Data to examine >>
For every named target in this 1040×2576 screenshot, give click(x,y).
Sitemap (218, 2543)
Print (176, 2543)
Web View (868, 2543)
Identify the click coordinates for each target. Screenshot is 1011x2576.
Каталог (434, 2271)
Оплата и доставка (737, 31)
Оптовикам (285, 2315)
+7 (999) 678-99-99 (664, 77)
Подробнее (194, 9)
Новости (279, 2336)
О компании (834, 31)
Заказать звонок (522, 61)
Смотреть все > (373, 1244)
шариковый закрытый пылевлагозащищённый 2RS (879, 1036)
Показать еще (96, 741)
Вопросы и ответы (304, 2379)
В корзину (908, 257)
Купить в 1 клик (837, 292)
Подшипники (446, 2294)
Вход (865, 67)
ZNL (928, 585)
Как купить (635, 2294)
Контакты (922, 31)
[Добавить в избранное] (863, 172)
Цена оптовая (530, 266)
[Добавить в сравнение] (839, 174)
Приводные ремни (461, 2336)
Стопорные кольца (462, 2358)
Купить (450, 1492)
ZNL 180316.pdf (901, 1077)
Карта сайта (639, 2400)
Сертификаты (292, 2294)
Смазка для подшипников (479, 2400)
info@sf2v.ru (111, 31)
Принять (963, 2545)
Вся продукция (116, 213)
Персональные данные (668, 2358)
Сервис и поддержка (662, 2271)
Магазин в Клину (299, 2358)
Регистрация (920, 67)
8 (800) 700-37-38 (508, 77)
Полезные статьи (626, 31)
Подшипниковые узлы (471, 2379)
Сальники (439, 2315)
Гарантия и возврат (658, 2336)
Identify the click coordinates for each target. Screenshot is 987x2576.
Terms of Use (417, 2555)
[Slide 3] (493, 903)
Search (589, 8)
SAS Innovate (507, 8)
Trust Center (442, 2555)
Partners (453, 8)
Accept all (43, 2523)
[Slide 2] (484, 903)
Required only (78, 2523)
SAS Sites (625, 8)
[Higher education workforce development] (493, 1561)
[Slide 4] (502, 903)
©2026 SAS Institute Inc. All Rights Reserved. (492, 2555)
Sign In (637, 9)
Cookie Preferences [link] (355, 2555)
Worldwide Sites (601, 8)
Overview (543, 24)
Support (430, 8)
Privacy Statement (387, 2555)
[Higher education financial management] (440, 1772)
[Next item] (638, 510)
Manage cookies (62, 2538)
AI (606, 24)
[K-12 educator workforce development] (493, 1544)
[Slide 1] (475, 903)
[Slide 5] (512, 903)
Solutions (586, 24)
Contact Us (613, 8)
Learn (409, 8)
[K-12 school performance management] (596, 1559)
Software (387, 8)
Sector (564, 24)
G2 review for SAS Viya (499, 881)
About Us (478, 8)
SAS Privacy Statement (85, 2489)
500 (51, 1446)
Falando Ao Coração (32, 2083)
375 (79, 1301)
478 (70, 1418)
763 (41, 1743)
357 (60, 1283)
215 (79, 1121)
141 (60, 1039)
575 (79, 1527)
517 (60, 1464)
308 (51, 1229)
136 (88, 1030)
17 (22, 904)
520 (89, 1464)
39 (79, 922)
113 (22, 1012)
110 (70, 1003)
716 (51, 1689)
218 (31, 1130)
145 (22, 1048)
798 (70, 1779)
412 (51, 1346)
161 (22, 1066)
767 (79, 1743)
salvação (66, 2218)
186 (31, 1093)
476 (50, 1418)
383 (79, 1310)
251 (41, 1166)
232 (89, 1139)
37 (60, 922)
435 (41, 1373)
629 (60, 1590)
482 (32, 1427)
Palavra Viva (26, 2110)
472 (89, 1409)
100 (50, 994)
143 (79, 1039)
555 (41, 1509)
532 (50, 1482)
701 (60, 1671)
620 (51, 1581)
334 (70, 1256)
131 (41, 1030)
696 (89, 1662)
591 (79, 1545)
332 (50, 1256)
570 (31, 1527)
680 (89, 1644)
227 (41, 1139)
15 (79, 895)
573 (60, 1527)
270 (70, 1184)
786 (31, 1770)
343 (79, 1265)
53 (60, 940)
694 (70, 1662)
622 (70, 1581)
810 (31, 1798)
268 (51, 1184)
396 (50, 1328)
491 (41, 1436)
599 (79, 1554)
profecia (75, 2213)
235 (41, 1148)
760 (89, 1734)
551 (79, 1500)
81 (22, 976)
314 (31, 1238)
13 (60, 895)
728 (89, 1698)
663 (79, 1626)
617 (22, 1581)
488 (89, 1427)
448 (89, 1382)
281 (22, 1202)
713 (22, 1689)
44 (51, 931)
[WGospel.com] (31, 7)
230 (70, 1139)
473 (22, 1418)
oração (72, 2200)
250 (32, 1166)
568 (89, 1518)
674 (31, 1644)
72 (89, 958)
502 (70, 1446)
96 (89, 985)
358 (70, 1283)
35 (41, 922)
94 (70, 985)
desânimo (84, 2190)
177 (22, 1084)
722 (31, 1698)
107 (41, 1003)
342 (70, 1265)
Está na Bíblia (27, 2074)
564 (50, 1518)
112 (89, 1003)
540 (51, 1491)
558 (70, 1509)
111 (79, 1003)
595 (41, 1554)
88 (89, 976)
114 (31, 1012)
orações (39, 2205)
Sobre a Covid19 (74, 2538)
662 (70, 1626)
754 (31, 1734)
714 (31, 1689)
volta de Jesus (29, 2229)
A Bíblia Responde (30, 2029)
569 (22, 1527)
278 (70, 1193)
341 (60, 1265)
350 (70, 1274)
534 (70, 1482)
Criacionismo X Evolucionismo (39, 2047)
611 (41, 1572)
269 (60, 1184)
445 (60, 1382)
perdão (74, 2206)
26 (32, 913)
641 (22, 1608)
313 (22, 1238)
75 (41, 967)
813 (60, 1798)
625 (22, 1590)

What the exercise asks >> In the listing above, find the line containing "Купить в 1 клик (837, 292)" and the line containing "532 (50, 1482)", then retype both and every line between them exactly, with nothing else.

Task output >>
Купить в 1 клик (837, 292)
Подшипники (446, 2294)
Вход (865, 67)
ZNL (928, 585)
Как купить (635, 2294)
Контакты (922, 31)
[Добавить в избранное] (863, 172)
Цена оптовая (530, 266)
[Добавить в сравнение] (839, 174)
Приводные ремни (461, 2336)
Стопорные кольца (462, 2358)
Купить (450, 1492)
ZNL 180316.pdf (901, 1077)
Карта сайта (639, 2400)
Сертификаты (292, 2294)
Смазка для подшипников (479, 2400)
info@sf2v.ru (111, 31)
Принять (963, 2545)
Вся продукция (116, 213)
Персональные данные (668, 2358)
Сервис и поддержка (662, 2271)
Магазин в Клину (299, 2358)
Регистрация (920, 67)
8 (800) 700-37-38 (508, 77)
Полезные статьи (626, 31)
Подшипниковые узлы (471, 2379)
Сальники (439, 2315)
Гарантия и возврат (658, 2336)
Identify the click coordinates for each target. Screenshot is 987x2576.
Terms of Use (417, 2555)
[Slide 3] (493, 903)
Search (589, 8)
SAS Innovate (507, 8)
Trust Center (442, 2555)
Partners (453, 8)
Accept all (43, 2523)
[Slide 2] (484, 903)
Required only (78, 2523)
SAS Sites (625, 8)
[Higher education workforce development] (493, 1561)
[Slide 4] (502, 903)
©2026 SAS Institute Inc. All Rights Reserved. (492, 2555)
Sign In (637, 9)
Cookie Preferences [link] (355, 2555)
Worldwide Sites (601, 8)
Overview (543, 24)
Support (430, 8)
Privacy Statement (387, 2555)
[Higher education financial management] (440, 1772)
[Next item] (638, 510)
Manage cookies (62, 2538)
AI (606, 24)
[K-12 educator workforce development] (493, 1544)
[Slide 1] (475, 903)
[Slide 5] (512, 903)
Solutions (586, 24)
Contact Us (613, 8)
Learn (409, 8)
[K-12 school performance management] (596, 1559)
Software (387, 8)
Sector (564, 24)
G2 review for SAS Viya (499, 881)
About Us (478, 8)
SAS Privacy Statement (85, 2489)
500 (51, 1446)
Falando Ao Coração (32, 2083)
375 (79, 1301)
478 (70, 1418)
763 (41, 1743)
357 (60, 1283)
215 (79, 1121)
141 (60, 1039)
575 (79, 1527)
517 (60, 1464)
308 (51, 1229)
136 (88, 1030)
17 (22, 904)
520 (89, 1464)
39 (79, 922)
113 (22, 1012)
110 (70, 1003)
716 (51, 1689)
218 (31, 1130)
145 (22, 1048)
798 (70, 1779)
412 (51, 1346)
161 (22, 1066)
767 (79, 1743)
salvação (66, 2218)
186 (31, 1093)
476 (50, 1418)
383 (79, 1310)
251 (41, 1166)
232 (89, 1139)
37 (60, 922)
435 (41, 1373)
629 (60, 1590)
482 (32, 1427)
Palavra Viva (26, 2110)
472 (89, 1409)
100 (50, 994)
143 (79, 1039)
555 (41, 1509)
532 (50, 1482)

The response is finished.